Immutable Workflows: Orchestration, Analysis, and Scaling

The power of a Process Idea comes from its immutability. Each step in a workflow generates a new, complete snapshot of the Plan and State, preserving a perfect, auditable history. This core principle of creating a chain of immutable artifacts is what enables the system's most advanced capabilities for orchestration, analysis, and scaling.

  • Reliable, Adaptive Execution: The "tick-based" execution loop is fundamentally reliable because each new tick operates on a complete snapshot of the previous state. This atomicity prevents race conditions and ensures that the agent's decision to follow or readjust the Plan is based on a consistent and predictable world-view. The result of each tick is a new Process Idea, safely advancing the workflow one step at a time.
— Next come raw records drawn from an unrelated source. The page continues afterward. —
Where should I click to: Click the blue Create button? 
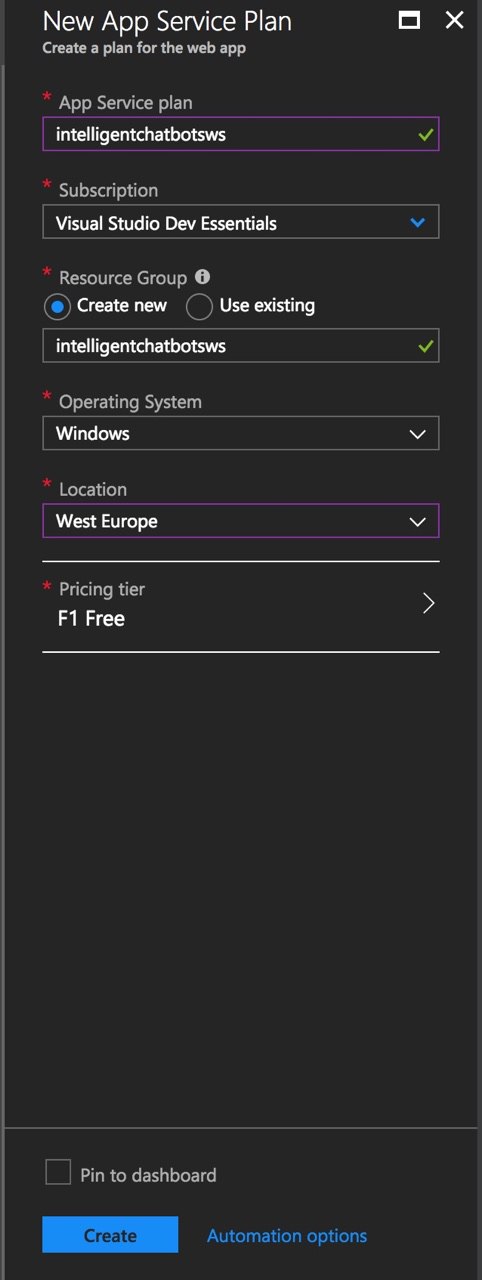pyautogui.click(x=110, y=1235)
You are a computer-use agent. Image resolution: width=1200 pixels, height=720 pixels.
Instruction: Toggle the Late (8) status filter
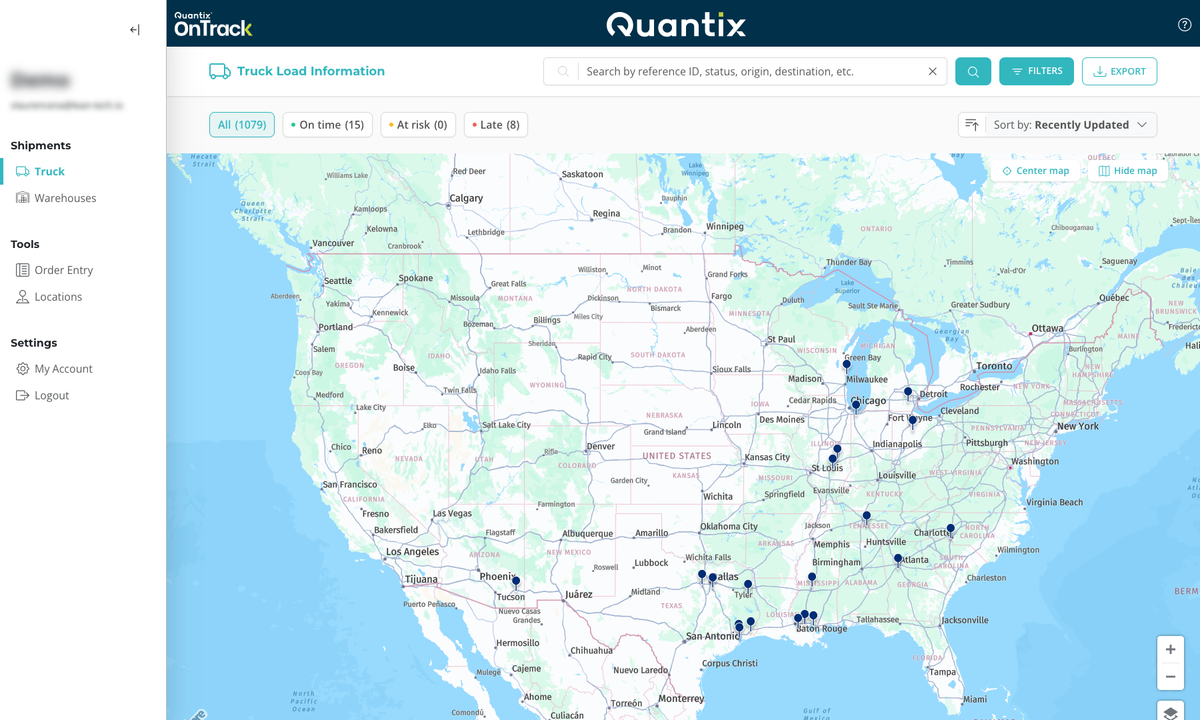coord(495,124)
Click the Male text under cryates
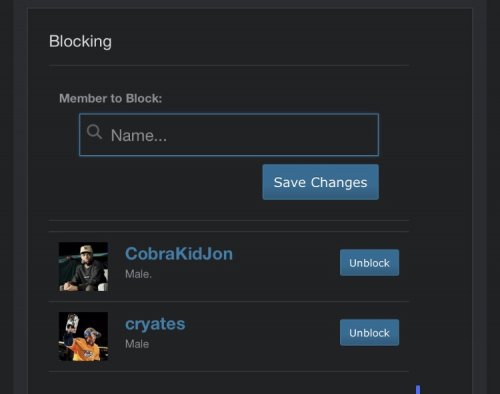Screen dimensions: 500x394 click(x=137, y=344)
  • Resilient Orchestration: A Process Idea is a self-contained artifact, which makes orchestration incredibly robust. A workflow can be paused simply by persisting its latest snapshot. External systems—or human supervisors—can then inspect this frozen state to make decisions. Any adjustments, such as replanning or state modification, result in the creation of a new Process Idea, which can then be used to safely resume the workflow without altering the historical record.

  • High-Fidelity Simulation: This architecture is the prerequisite for interactive time travel. Every historical Process Idea is a perfect, high-fidelity snapshot of the workflow at a specific moment. This allows users or other agents to load any point in the process's history to perform audits, debug complex behavior, or run "what-if" scenarios by forking the process from that point.

  • Consistent Parallel Processing: The snapshot-based architecture achieves massive scale through the Instancing protocol. This pattern treats each task in a batch as an independent execution thread, each with its own isolated State snapshot. A single Plan acts as a strategic template applied to all threads simultaneously. In one atomic tick, the agent performs parallel planning for the entire batch, generating a coherent set of Calls tailored to each instance. This guarantees a consistent outcome across diverse tasks while dramatically increasing efficiency.

From a Predictable Plan to Guided Execution

A Process Idea can mature into a Resolved Plan—a highly predictable and reliable workflow. While this rigidity provides stability, it can also limit flexibility. The system needs a way to introduce nuanced, context-specific guidance without sacrificing the integrity of the established plan.

This is the role of an Instruction Idea. An Instruction is a structured recipe for action that provides a higher level of strategic guidance. It acts as a "mental checklist" or a set of principles that influences the workflow at two levels: guiding the agent in selecting or generating the most appropriate Plan for a given context, and providing targeted guidance for individual choices and reasoning steps during the execution of that Plan. In essence, an Instruction enhances the logic and reasoning of a workflow, ensuring that both the overall strategy and the tactical execution align with a desired methodology.